In any case, I don't believe it's the norm as wherever else I've worked the RT gets the ABGs unless the pt has a line already. But it's not a universal, art-sticks-are-outside-the-RN-scope thing.

The RTs are generally VERY knowledgeable about ventilation intricacies. I've seen them look up the pt's labs and combined with their assessment, call the resident and either make their suggestion or depending on who the resident is just make vent changes themselves and tell the resident what they did. :) Technically they need an MD order, but our residents respect the RT's expertise and will usually go along w/ what the RT suggests.

I don't believe I'm overly dependent on them, the way some nurses sound on threads re: the RT's role... I mean I'll increase the pt's FiO2 if I feel they need it and then tell the RT that I did so, or the other night I changed a pt from O2 by face tent to humidified NC since she'd been satting in the high 90s for several hours...and again, I just told the RT what I had done so that he had current info on the pt.

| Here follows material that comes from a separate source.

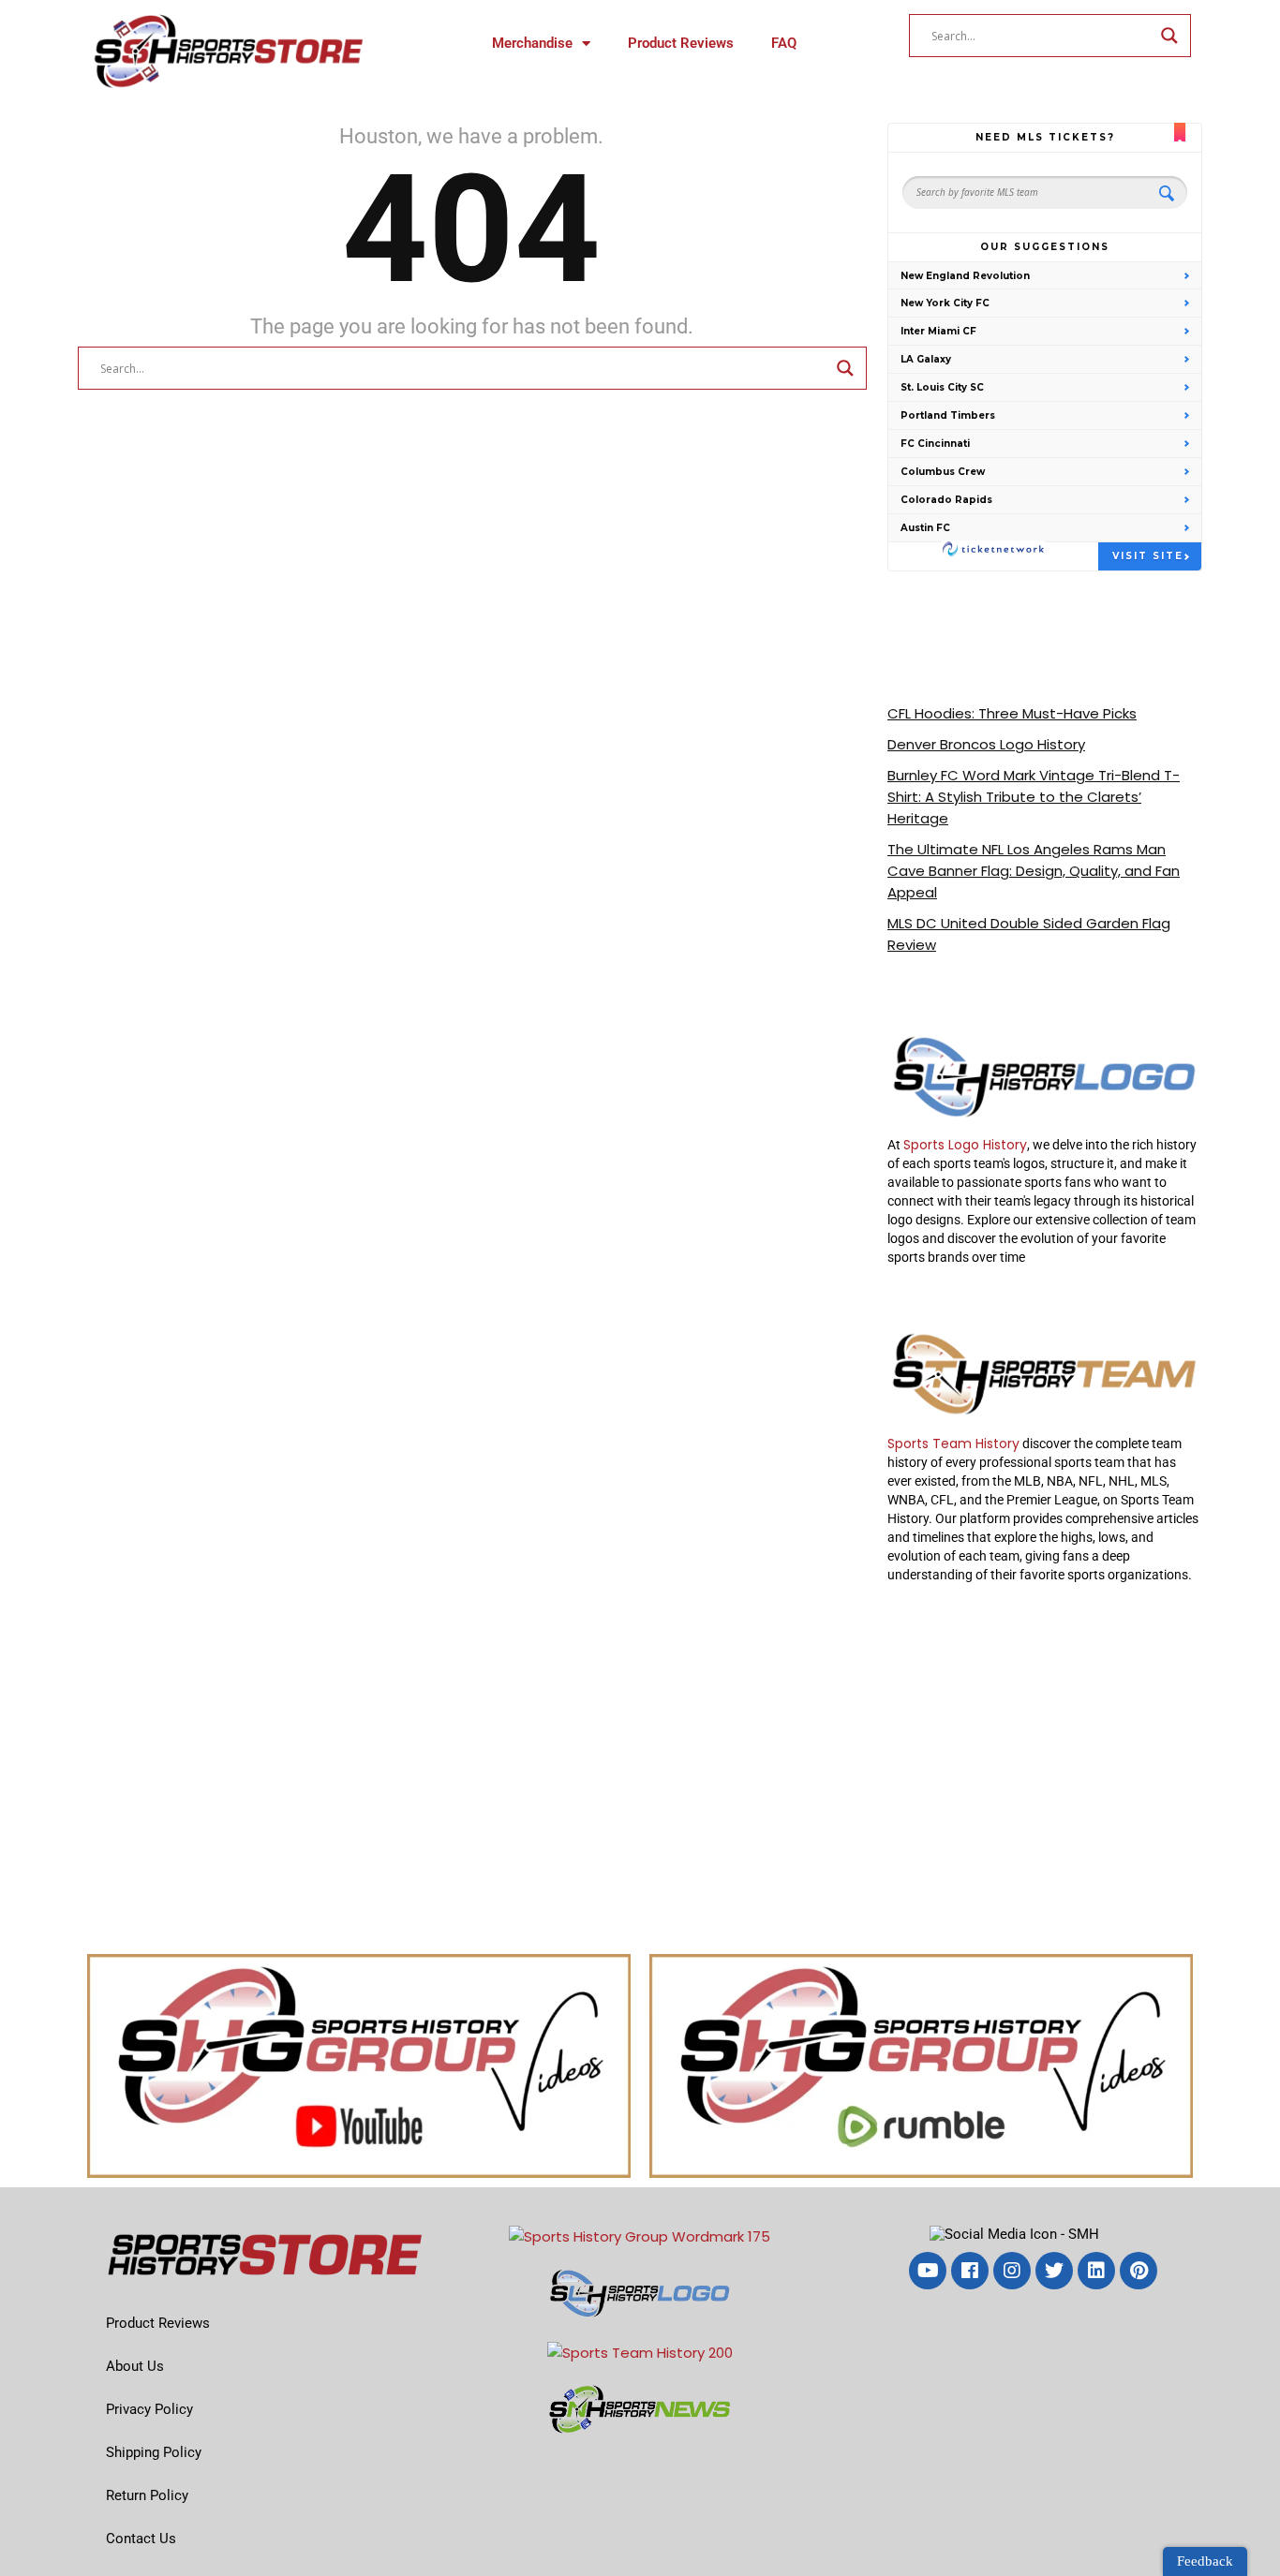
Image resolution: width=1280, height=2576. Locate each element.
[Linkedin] (1096, 2270)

I know how to extubate. I know the basic vent modes pretty well and for what situations one might increase the PEEP or decrease the vT... but for more intricate things like bilevel settings or oscillating vent, dual lumen ETTs, etc. I am SOOOOO glad we have them! I'm a newish ICU nurse--my current job not quite 1 1/2 yrs, 2 yrs early in my career, and off and on in a very small LTACH ICU for the final 6 months of my time in the LTACH--so have definitely come to appreciate a discipline who is SO educated and knowledgeable about this one vital system.

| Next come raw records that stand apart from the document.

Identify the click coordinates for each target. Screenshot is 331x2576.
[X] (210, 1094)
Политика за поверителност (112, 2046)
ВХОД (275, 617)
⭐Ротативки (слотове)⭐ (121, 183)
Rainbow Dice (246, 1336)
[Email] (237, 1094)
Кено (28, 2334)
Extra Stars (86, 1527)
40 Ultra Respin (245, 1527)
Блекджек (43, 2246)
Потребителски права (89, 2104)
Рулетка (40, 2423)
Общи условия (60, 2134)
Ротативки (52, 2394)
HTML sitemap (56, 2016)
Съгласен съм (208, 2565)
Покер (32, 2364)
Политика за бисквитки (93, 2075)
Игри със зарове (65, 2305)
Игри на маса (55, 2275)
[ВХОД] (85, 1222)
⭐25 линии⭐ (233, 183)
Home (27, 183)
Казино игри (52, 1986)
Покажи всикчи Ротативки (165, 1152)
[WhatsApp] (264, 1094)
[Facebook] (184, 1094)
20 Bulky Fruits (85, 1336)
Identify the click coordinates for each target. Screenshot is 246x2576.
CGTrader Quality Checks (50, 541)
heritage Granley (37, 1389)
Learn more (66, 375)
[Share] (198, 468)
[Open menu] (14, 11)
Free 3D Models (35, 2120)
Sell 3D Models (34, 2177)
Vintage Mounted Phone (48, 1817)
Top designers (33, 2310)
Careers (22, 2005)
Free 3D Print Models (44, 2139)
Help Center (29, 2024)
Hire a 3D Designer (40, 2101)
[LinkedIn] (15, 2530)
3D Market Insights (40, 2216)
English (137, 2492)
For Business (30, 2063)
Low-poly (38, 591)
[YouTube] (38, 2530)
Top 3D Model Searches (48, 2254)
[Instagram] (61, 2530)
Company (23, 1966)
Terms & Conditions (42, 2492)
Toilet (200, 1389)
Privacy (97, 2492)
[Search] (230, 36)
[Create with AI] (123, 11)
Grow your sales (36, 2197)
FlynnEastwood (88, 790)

On the floor, they were a nicety. In the SNF, they weren't there. The only time I saw an RT was during a trach inservice that they held when my rehab unit started taking trach pts. In the ICU, I consider them lifesavers!

Yes, I realize Wiki is not the go-to source for EBP articles, but this description is pretty thorough ;) Respiratory therapy - Wikipedia, the free encyclopedia

Specializes in SICU, trauma, neuro.

I'll add, that if I didn't have a busy life already and money weren't an issue, I'd seriously consider going to RT school just to supplement my nursing knowledge. :)

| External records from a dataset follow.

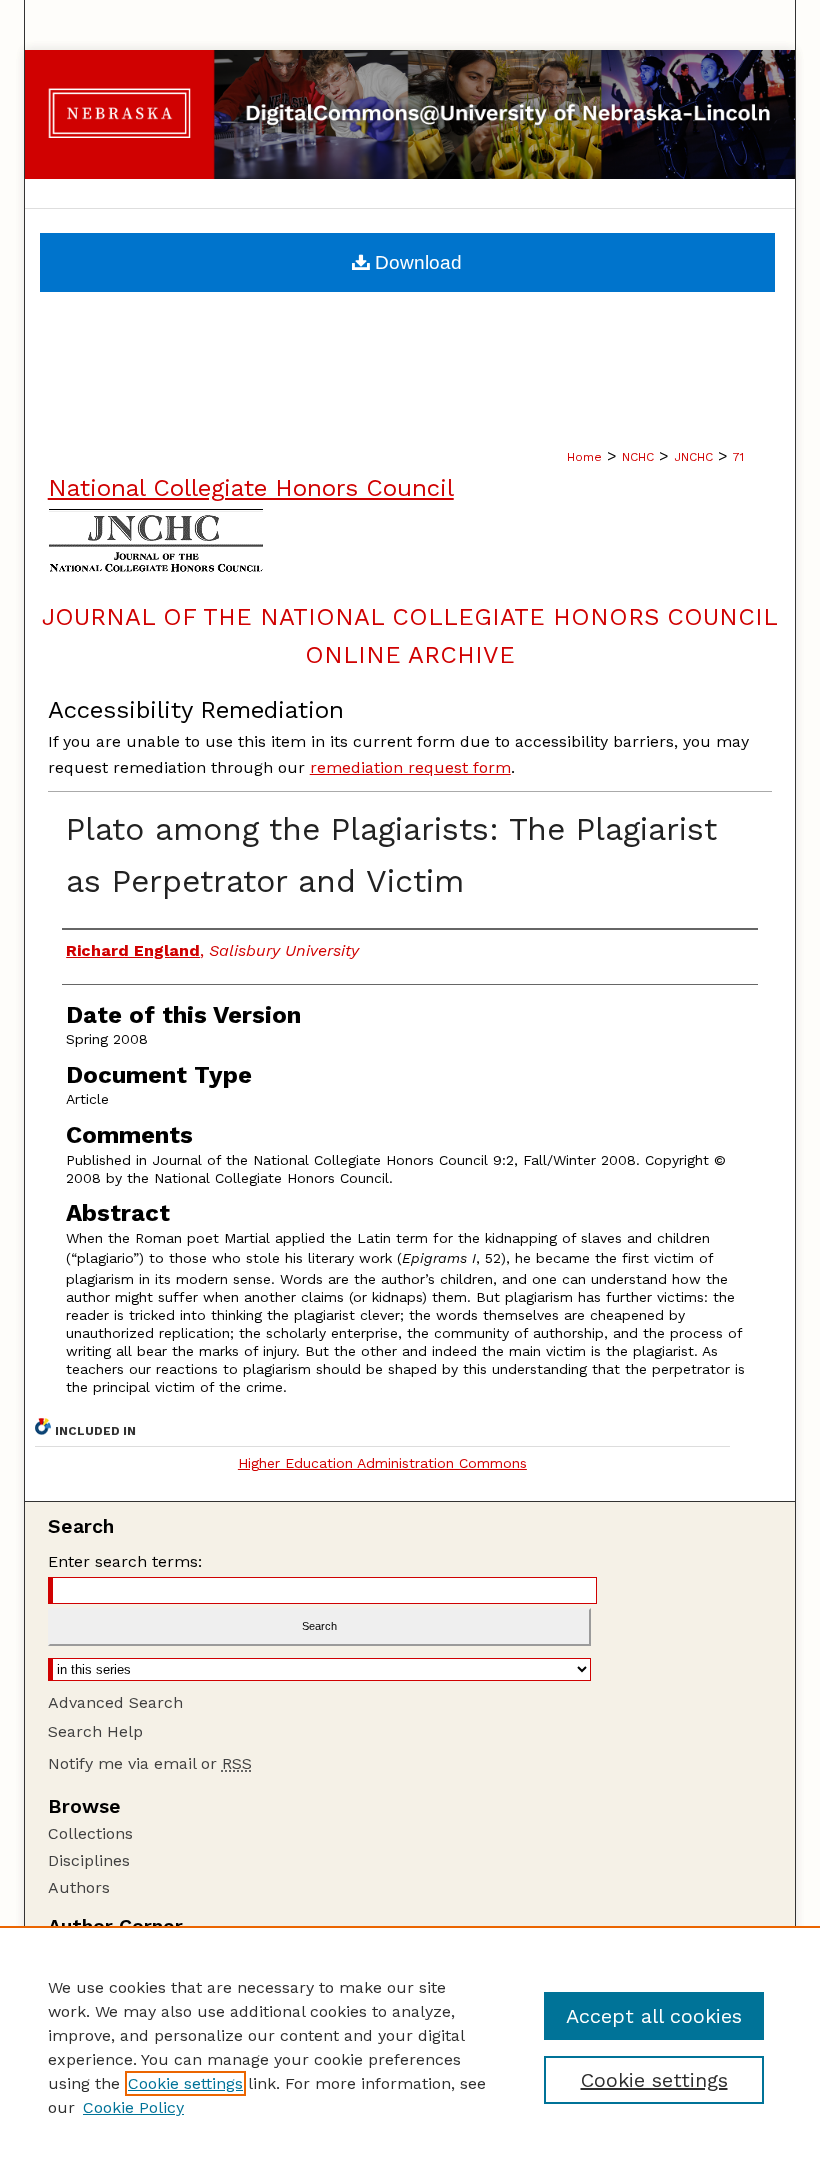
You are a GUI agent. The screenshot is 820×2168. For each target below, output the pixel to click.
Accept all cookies (654, 2016)
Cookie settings (185, 2083)
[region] (410, 2047)
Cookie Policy (133, 2107)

Specializes in Anesthesia, ICU, PCU.

I was trained to/could do the job of the RTs, but having them around is surely helpful for when I have to sit and document the mountains of crap that nobody will ever look at.

Specializes in I/DD.

I second what most people have said here. I don't think it would be unreasonable to go without RT, however their in-depth knowledge about ventilators/settings in general is very helpful. I think it is particularly important in a teaching hospital since until a couple years in most of the MD's don't necessarily know all the ins and outs of ventilators, and their measurements and settings. But honestly it certainly is not outside of my scope to learn these things. RN's where I work do not to ABG's, but I truly think that if we were required to learn it wouldn't be that hard.

Specializes in Pedi.

OP, what is it that you're concerned with? When I worked in the hospital, we nurses did most of what other hospitals apparently have respiratory doing. We did all nebs, trach care, suctioning, chest PT, oxygen, end tital CO2 monitoring. Respiratory therapists were only in the ICUs. The only time I ever saw them on the floor is if we had a patient on overnight CPAP or BiPAP and needed it set up or if we had a patient with a neuromuscular disease who needed pulmonary mechanics (NIFs/VCs). Even then, they didn't come unless you paged them and if the patient was ordered for pulmonary mechanics q 4hr, you had to page the RT every 4 hours and remind him to come.